La ciudad y los días

Carlos Colón

Maldiciones bíblicas

FRENTE a las carcajadas provocadas por la prudencia de José Blanco para no influir en las elecciones estadounidenses, está el buen sentido, el discurso inteligente y el tono educadamente firme de Rubalcaba, entrevistado por Antonio Jiménez en el territorio no favorable al ministro del programa Gato al agua de Intereconomía TV. Hay sitio en el PSOE también para un Rubalcaba, y no sólo para un Pepiño Blanco. Hay sitio en el Gobierno para un Rubalcaba, un Solbes, un Alonso o un Corbacho, y no sólo para un Soria, un Bermejo, un Sebastián, una Álvarez o un presidente que hace de mascarón mediático-publicitario de proa de una barca que, como la de Remedios Amaya, se hundiría si los primeros no la manejaran.

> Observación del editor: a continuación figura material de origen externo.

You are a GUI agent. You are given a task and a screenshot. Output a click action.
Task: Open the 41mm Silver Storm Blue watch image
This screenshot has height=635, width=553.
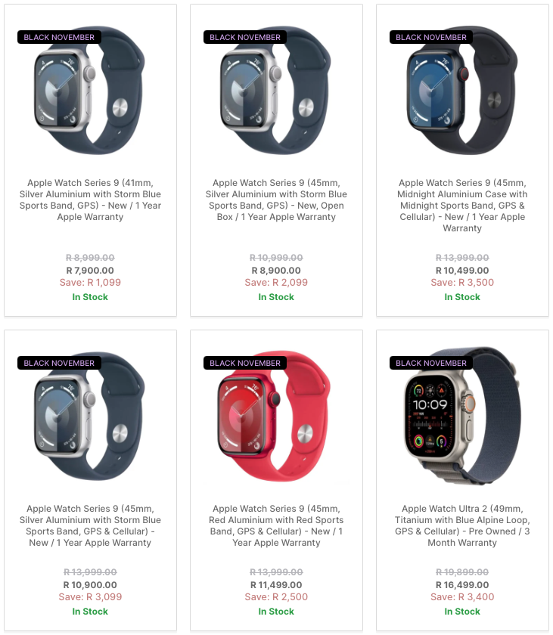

De lo que dijo Rubalcaba en la larga entrevista me llamó la atención su referencia a la obligación de no aceptar las muertes en carretera "como una maldición bíblica". Muchas veces se ha escrito aquí -a propósito de las muertes en carretera y otras cuestiones- sobre el (interesado) fatalismo posmoderno, neocon, ultraliberal, pos- ideológico o como quiera que ustedes tengan a bien llamarlo, que cierra cada vez más vías de futuro que no sea la suya, deslegitima como utópica toda iniciativa de cambio, da por imposible toda transformación y confina en un presente inmóvil: las cosas son como son, y este ser es a la vez su deber ser y su única posibilidad de ser. El ciudadano, como sucedía con el fatalismo premoderno o las maldiciones bíblicas, sólo puede plegarse ante estas fuerzas tan extraordinarias, poderosas y globales; más fuertes aún que las antiguas, porque pretenden encarnar los valores modernos del progreso y de la racionalidad económica y científica. Oponerse a ellas, además de inútil, es incurrir en el sentimentalismo, la irracionalidad, la superstición, la nostalgia...

No es así, por supuesto, aunque pretendan convencernos de ello. Por eso me gustó la palabra de progreso de Rubalcaba: no hay maldiciones -ya sean las muertes en carretera o cualquier otro mal- que el buen gobierno y la educación no puedan erradicar o minimizar. Una vez preguntaron a Muñoz Molina en qué educación creía: "Creo en el sistema educativo del krausismo español que viene de la herencia ilustrada europea. Creo en el sistema de la instrucción pública, en la educación destinada a desarrollar lo mejor de cada uno, la educación destinada no a congraciarnos con nuestra presunta identidad, sino a sacarnos de nosotros y hacernos lo mejor que podamos ser".

A nosotros y, con ello, también al presente que nos ha sido dado -¡tan poco tiempo!- para hacer de él lo mejor que pueda ser.